For several years, I have thought about writing a letter to Mary Oliver, my favorite poet, to thank her for enriching my life. I'm sure she has received thousands, being a National Book Award and Pulitzer Prize winner, but I felt it would be a symbolic gesture at least, and I would be contented in the fact that I had expressed my gratitude. But I kept putting it off, and what I knew would happen happened today: she passed away, age 83.
So I will try to tell you a little of it, in few words, for one of Mary's great skills was her economy with language.
She taught me how to be vulnerable, how to make allowance for weakness, how to let myself feel.
You do not have to be good.

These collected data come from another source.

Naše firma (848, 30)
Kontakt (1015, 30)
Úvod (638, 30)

You do not have to walk on your knees for a hundred miles through the desert repenting. You only have to let the soft animal of your body love what it loves.
She showed me that the sacred is all around us.

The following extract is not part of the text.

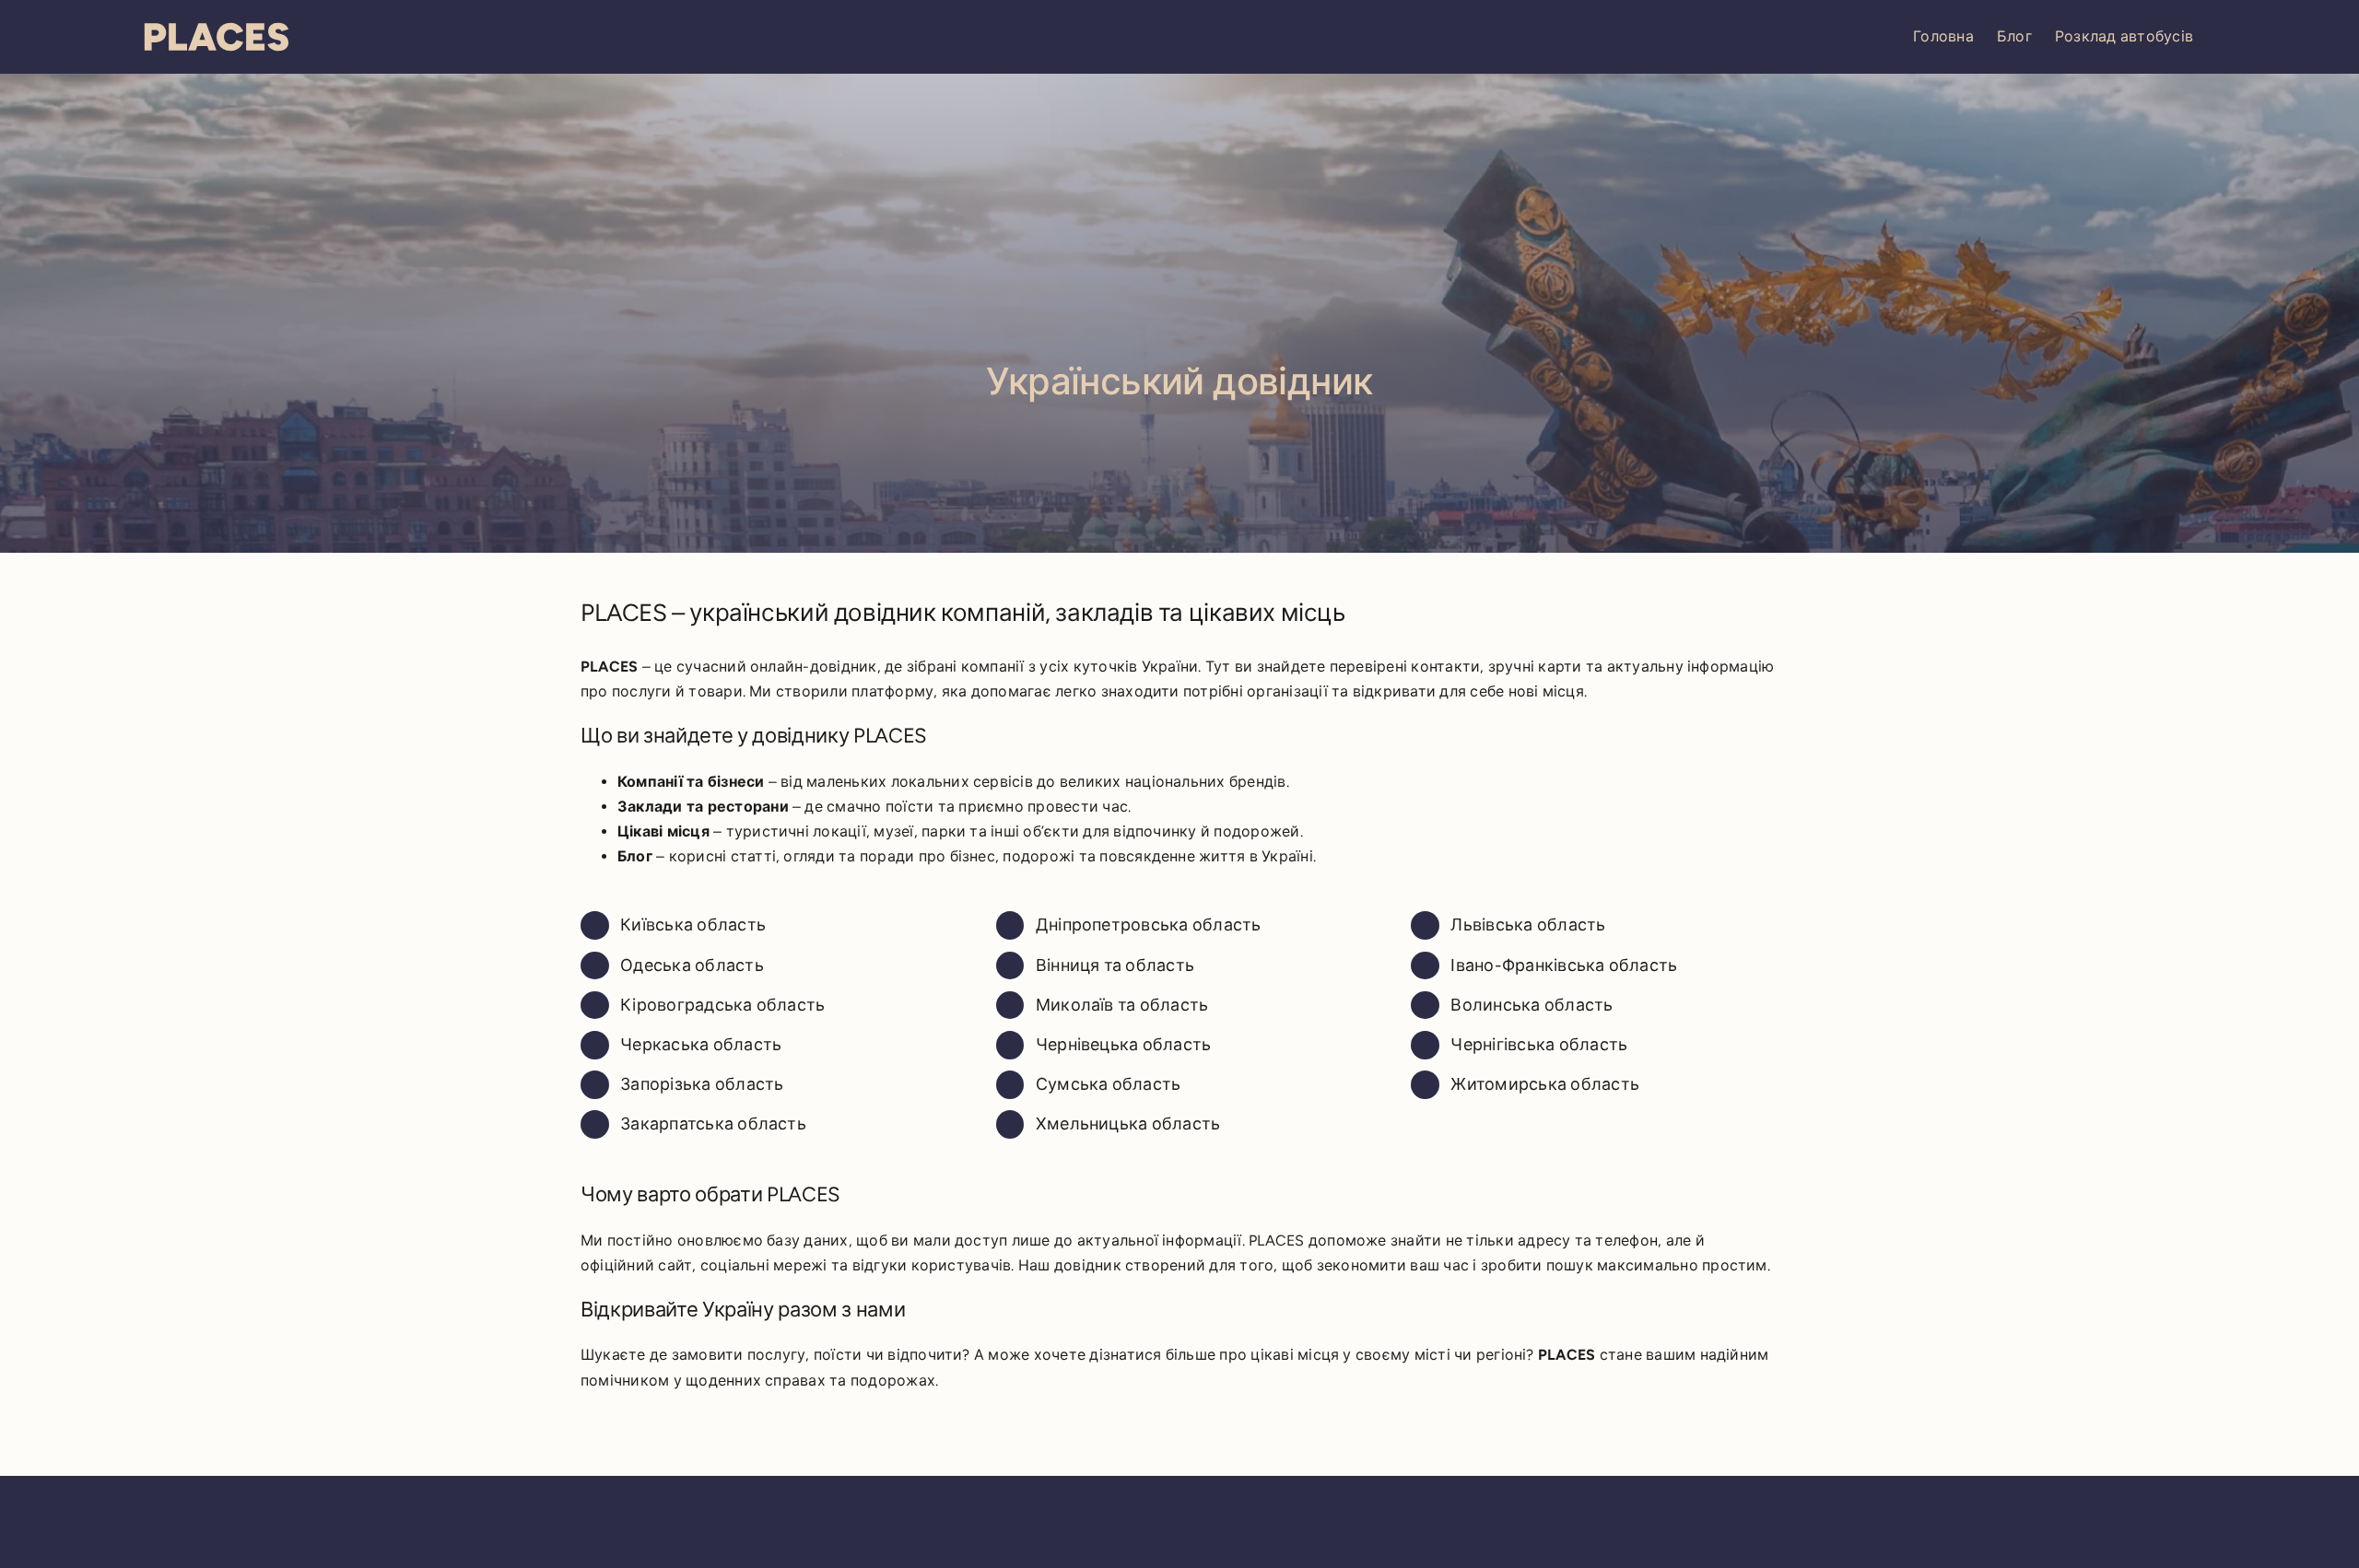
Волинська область (1531, 1005)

You cannot cross one hummock or furrow but it is His holy ground.
Mindfulness? She wrote the book. She wrote dozens.
Let me keep my mind on what matters, which is my work, which is mostly standing still and learning to be astonished.
She said, whoever you are, whatever you're doing, be in love.
When it's over, I want to say: all my life I was a bride married to amazement. I was the bridegroom, taking the world into my arms.
Peace to you, Mary. You have brought, and helped me to see, such beauty.
The phoebe, the delphinium.
The sheep in the pasture, and the pasture.
Which is mostly rejoicing, since all the ingredients are here,
which is gratitude, to be given a mind and a heart
and these body-clothes,
a mouth with which to give shouts of joy
to the moth and the wren, to the sleepy dug-up clam,
telling them all, over and over, how it is
that we live forever.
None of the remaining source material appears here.